Effect of 1 µM NS19504 on spontaneous contractions of myogenic origin (SPCs, A–D). Representative recordings of SPCs in guinea pig detrusor strips under control conditions (0.1% DMSO) (A), with application of 1 µM NS19504 only (B), with application of 1 µM NS19504 to strips pretreated with 100 nM IbTx (C), and with application of 1 µM NS19504 to strips pretreated with 300 nM Apa (D). Application of 1 µM NS19504 reduced SPCs to 56% ± 4% of control, an effect that was blocked by pretreatment with IbTx, but not by pretreatment with Apa. (E) Summary of data.
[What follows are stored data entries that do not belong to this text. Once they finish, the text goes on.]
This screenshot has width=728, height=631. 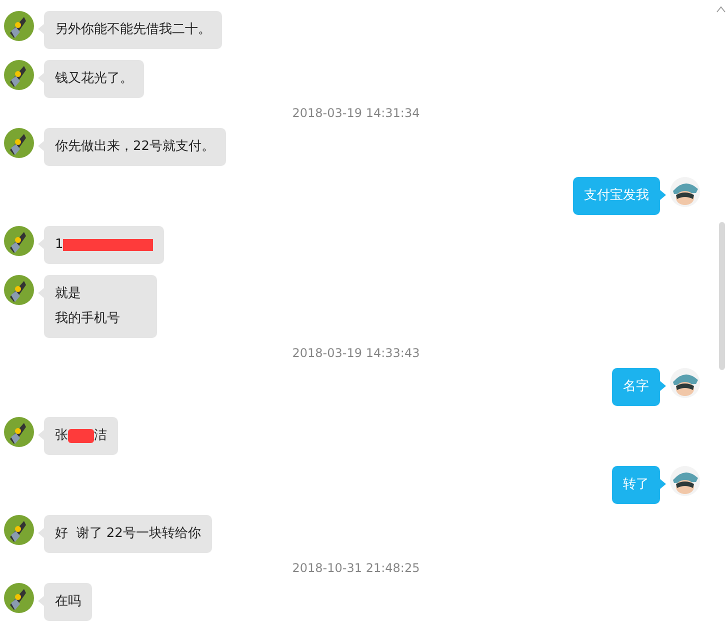 What do you see at coordinates (722, 296) in the screenshot?
I see `scrollbar` at bounding box center [722, 296].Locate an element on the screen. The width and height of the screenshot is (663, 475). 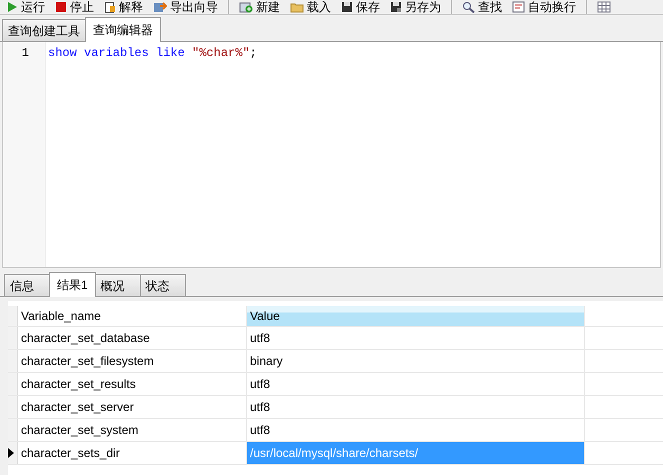
toolbar-button: 另存为 is located at coordinates (416, 7).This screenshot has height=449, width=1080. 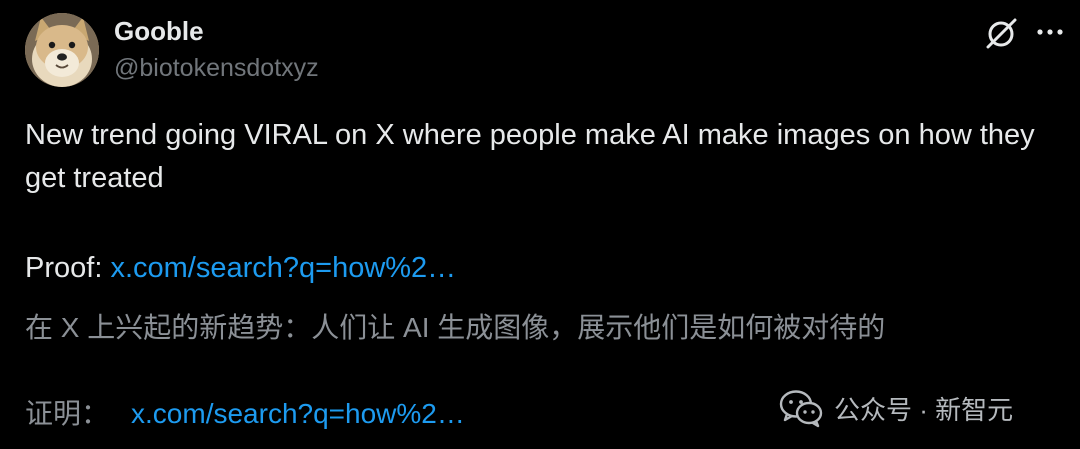 I want to click on author-avatar, so click(x=62, y=50). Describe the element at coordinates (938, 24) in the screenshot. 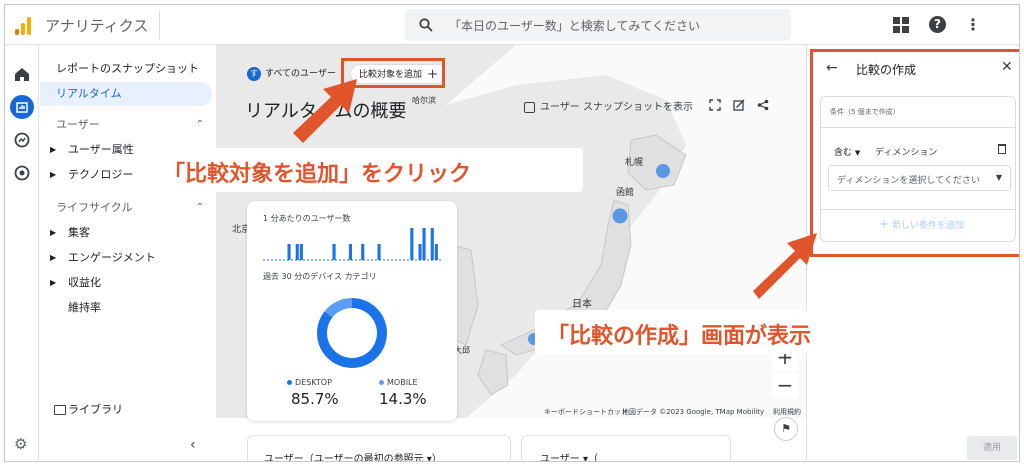

I see `help-icon: ?` at that location.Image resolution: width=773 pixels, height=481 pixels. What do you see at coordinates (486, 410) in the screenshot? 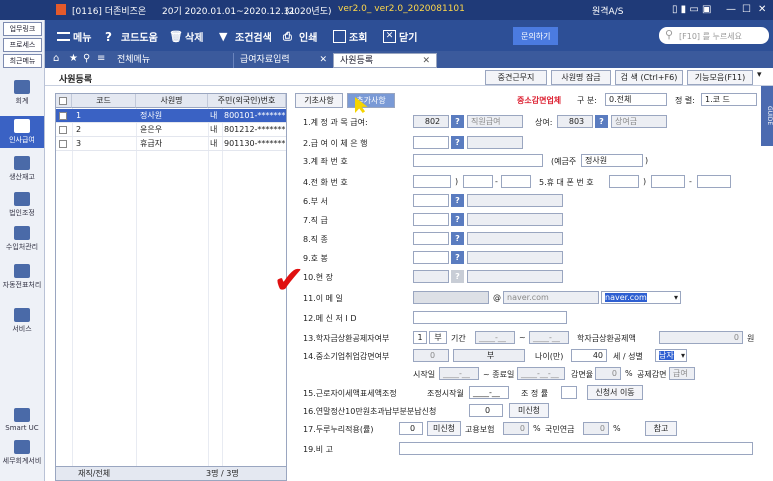
I see `installment-flag-input: 0` at bounding box center [486, 410].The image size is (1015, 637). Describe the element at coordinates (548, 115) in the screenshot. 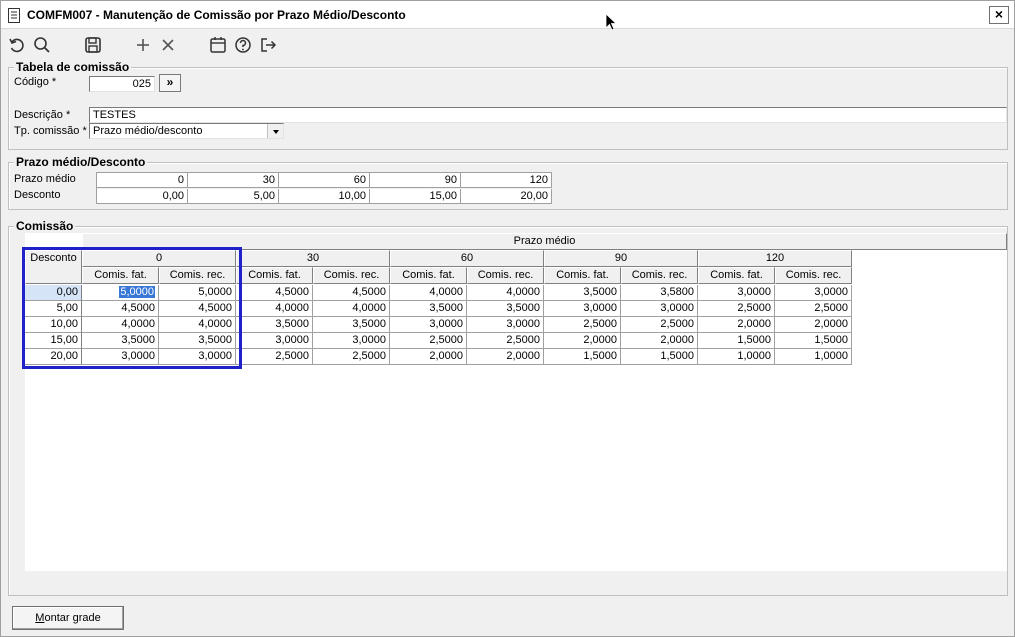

DMSO, vehicle control; NS19504, 1 µM NS19504; NS19504 (IbTx), 1 µM NS19504 in strips pretreated with IbTx; NS19504 (Apa), 1 µM NS19504 in strips pretreated with Apa (***P < 0.01 compared with NS19504).
Fig. 6.
Fig. 6.
NS19504 decreases SPC activity in a concentration-dependent manner. (A) Addition of increasing concentrations of NS19504 decreased SPC activity under control conditions (top); pretreatment with 100 nM IbTx inhibited the relaxing effect of NS19504 at concentrations lower than 1 µM (bottom). (B) Concentration-response curve. IbTx shifted the concentration-response curve to the right, with an EC50 for NS19504 of 640 nM in the absence and 4.27 µM in presence of IbTx (*P < 0.05; ***P < 0.01; two-way ANOVA).
Fig. 7.
Fig. 7.
NS19504 modestly decreases nerve-evoked contractions. (A) Original recording of contractile response to EFS before and after application of 1 µM NS19504. (B) Summary data showing a statistically significant, but small, relaxing effect of NS19504 on EFS-induced contractions (***P < 0.01 compared with control; paired t test).
Fig. 8.
Fig. 8.
NS19504 does not inhibit depolarization-induced contraction. (A) Original recording of contractile force induced by 60 mM K+ PSS. After about 15 minutes, force reached a stable plateau and addition of 1 µM NS19504 had no effect. (B) Summary data (P = 0.200; paired t test, n = 6).